Das 16. BRICS-Gipfeltreffen in Kasan, Russland, endete letzte Woche mit der üblichen großartigen Erklärung der Verpflichtungen, Anliegen und Bestrebungen der Gruppe.
Viele Schlagzeilen in den Medien, insbesondere in den westlichen Ländern, konzentrierten sich darauf, wie der Gipfel und die BRICS im Allgemeinen die Fähigkeit Moskaus symbolisieren, die Folgen der Sanktionen zu umgehen, indem es sich dem globalen Süden zuwendet. Auf diese Weise wird BRICS indirekt als Bedrohung für die westlichen Bemühungen gesehen, Russland zu isolieren, seine Fähigkeiten zur Machtprojektion zu schwächen und seine Invasion in der Ukraine zu beenden.
Westliche Regierungen und Analysten tun sich oft schwer damit, die Entwicklung der BRICS jenseits einer binären Nullsummen-Erzählung zu sehen, in der die Gruppe eine zentrale geopolitische Herausforderung für die vom Westen dominierte internationale Ordnung darstellt. Diese Interpretation stellt die Kräfte der Demokratie und der liberalen politischen Werte in ein Lager und die autoritären Regierungen in ein anderes, wobei bestimmte Entwicklungsländer in der Mitte gefangen sind und versuchen, die eine Seite gegen die andere zu ihrem eigenen Vorteil auszuspielen.

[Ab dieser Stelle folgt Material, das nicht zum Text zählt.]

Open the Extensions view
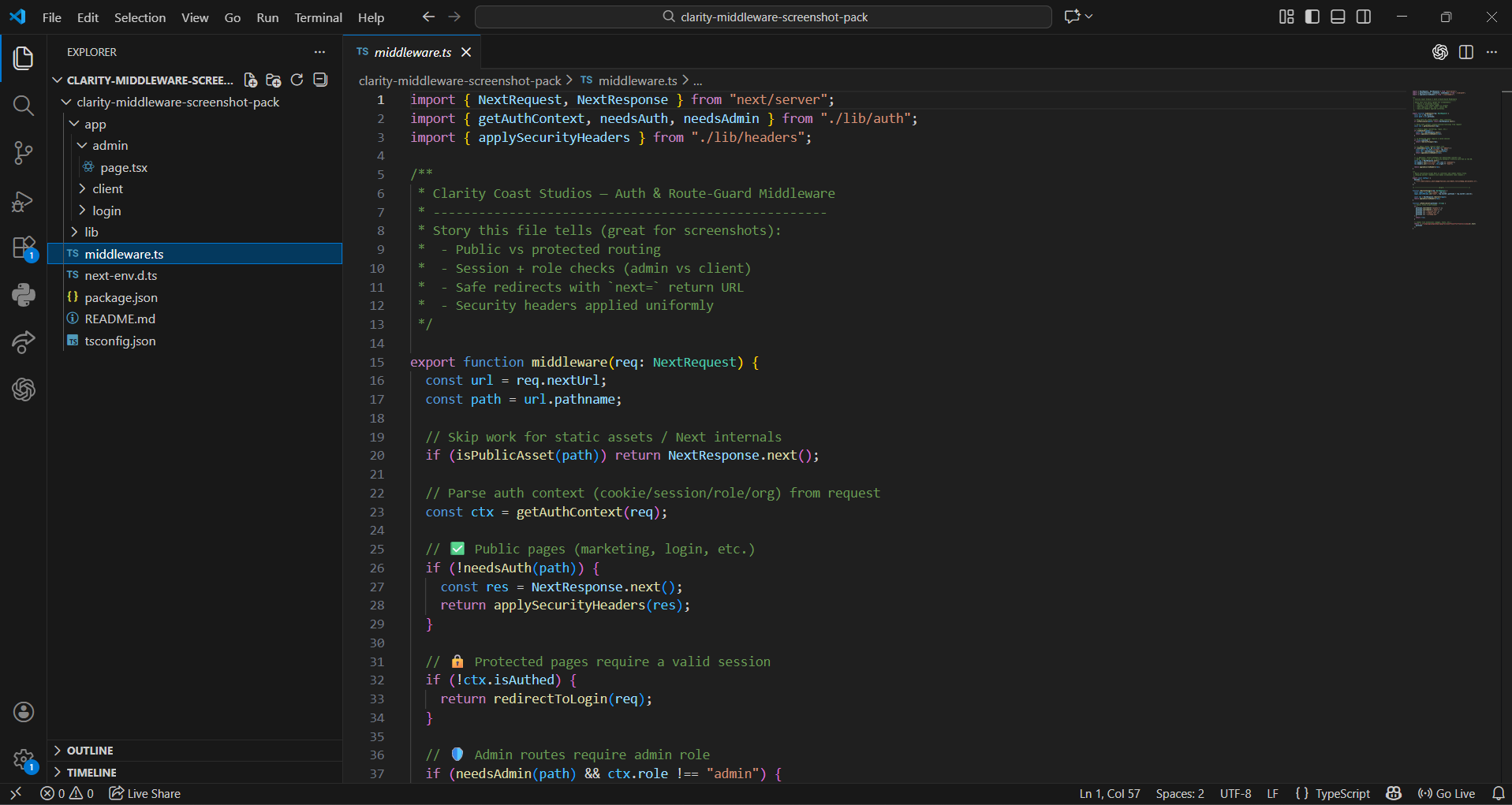 pos(23,248)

An diesen Schlagzeilen ist etwas dran. Russland und China sind in erster Linie wichtige Status-quo-Mächte. Beide sind ständige Mitglieder des Sicherheitsrates der Vereinten Nationen (UNSC) seit dessen Gründung. Moskau war den größten Teil des 20. Jahrhunderts der "andere Pol" in der internationalen Ordnung, eine Position, auf die Peking hinarbeitet. Und beide stehen mit ihren außenpolitischen Zielen in Konfrontation zu den Vereinigten Staaten und ihren westlichen Verbündeten.

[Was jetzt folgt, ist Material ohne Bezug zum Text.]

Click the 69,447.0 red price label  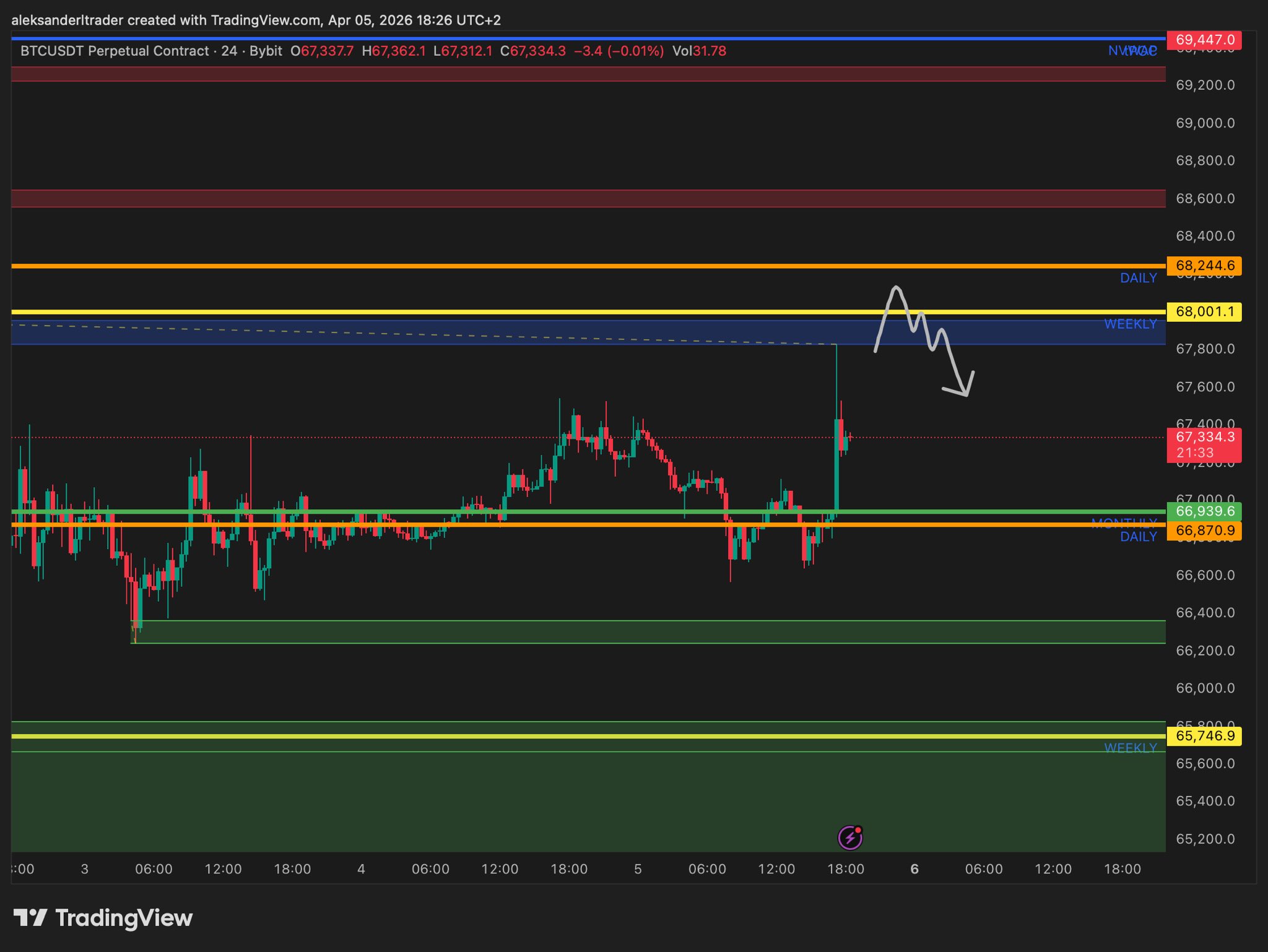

Die BRICS sind möglicherweise auf dem Weg zu einer unnötigen inhaltlichen Aufblähung und weg von ihrem Kerngeschäft.
Sind diese beiden Länder also in der Lage, sich für die Belange des globalen Südens einzusetzen, und warum haben repräsentativere Gremien wie die Bewegung der Blockfreien Staaten nicht eine wichtigere Rolle gespielt?
Die Beschäftigung mit Russland und China lenkt von dem umfassenderen, zugrunde liegenden geopolitischen Projekt der BRICS ab - der Notwendigkeit, dass die Länder des globalen Südens die künftige Ausrichtung der internationalen Ordnung nach ihren eigenen Vorstellungen reformieren und gestalten.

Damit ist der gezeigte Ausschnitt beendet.